Re Boerwar at 7.56 am
Bluey not familiar with key areas in the Red Centre, though this seat has a huge tropical coastline?
Alice Springs result was crucial, showing Mr Ryan had less appeal than some in the media presumed.
Minor swing to Ryan in named Alice Springs booth on 21 May (1.3%) overshadowed by a larger swing to Scrymgour (1.5%) in the Alice Springs pre-poll (4 times the size). Only big town booth where Ryan got a large swing was Tennant Creek (14%). Solid swing to Labor in Christmas Island (3.2%), where Labor vote with preferences is 80%, higher than all booths in Eden-Monaro except Tanja (88%), the wee Greens stronghold north of Tathra. Voters in Christmas Island familiar with Home to Bilo struggle.
So-called “voter ID” bill was aimed at disenfranchising remote Indigenous voters. No surprise that the media did not highlight how Libs pursued this racial discrimination by other means. Very unlikely to be repeated, but the AEC as an independent authority should be able to call for resources as needed.
Informal vote in Lingiari is 7.4%, higher even than in NSW (6.2%), the highest of all the states.
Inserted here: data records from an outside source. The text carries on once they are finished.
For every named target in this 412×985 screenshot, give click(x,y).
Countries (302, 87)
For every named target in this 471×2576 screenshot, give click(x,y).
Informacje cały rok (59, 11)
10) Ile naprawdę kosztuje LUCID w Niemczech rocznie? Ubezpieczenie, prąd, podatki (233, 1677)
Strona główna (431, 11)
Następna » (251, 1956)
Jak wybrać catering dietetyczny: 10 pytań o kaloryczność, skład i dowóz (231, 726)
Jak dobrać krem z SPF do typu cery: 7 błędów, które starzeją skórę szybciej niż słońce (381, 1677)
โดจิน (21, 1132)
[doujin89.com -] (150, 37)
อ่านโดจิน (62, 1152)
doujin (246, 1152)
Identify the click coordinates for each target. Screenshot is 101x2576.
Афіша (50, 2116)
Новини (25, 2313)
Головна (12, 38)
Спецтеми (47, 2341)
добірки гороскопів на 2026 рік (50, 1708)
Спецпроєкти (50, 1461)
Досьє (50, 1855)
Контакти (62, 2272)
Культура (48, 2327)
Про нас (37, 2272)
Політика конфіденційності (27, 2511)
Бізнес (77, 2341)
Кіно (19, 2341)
What I found interesting in Lingiari is that Labor held its own in booths in and around Alice Springs despite the CLP having the Mayor or former Mayor of Alice Springs as its candidate. Despite very small swings, Labor’s vote in Braitling [46.84%], Gillen [45.05%] and Sadadeen [60.69%] held up. Labor’s 2PP in the A/Springs PPVC was 51.32% with a swing of +1.50%. In the main A/springs booth it was 53.11% [-1.34%]. That’s pretty good considering the resources tipped into the NT by the Nationals who expected to win Lingiari. In this regard, there should be an investigation into why the vote was so low. The new PM believes he knows why.
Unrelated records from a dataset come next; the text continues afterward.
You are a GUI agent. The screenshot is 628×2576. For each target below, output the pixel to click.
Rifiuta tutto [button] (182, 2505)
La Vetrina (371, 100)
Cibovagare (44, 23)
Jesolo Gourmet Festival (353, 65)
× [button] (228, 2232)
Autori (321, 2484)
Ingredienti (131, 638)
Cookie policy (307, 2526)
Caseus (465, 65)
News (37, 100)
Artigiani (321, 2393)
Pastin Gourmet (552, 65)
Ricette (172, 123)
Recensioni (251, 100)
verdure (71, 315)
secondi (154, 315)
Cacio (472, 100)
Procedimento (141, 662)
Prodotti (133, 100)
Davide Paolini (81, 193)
I now realise that Dr Doolittle made the same point. Great minds think alike!
I’d add that the increase in the Greens’ vote in both Solomon and Lingari by roughly 3%, I’m guessing mostly at Labor’s primary vote expense, is an interesting phenomenon difficult to trace to other electorates with a strongly regional character.
Further, if the Liberal Democrats had any strong organisational structure, they’d view this result in Solomon as an enthusiastic endorsement that they should be trying really hard at the next territory election. The CLP looks weaker and weaker by the day. Not that the LDP would win any seats, but they could pivot to become “the One Nation of the Top End,” so to speak.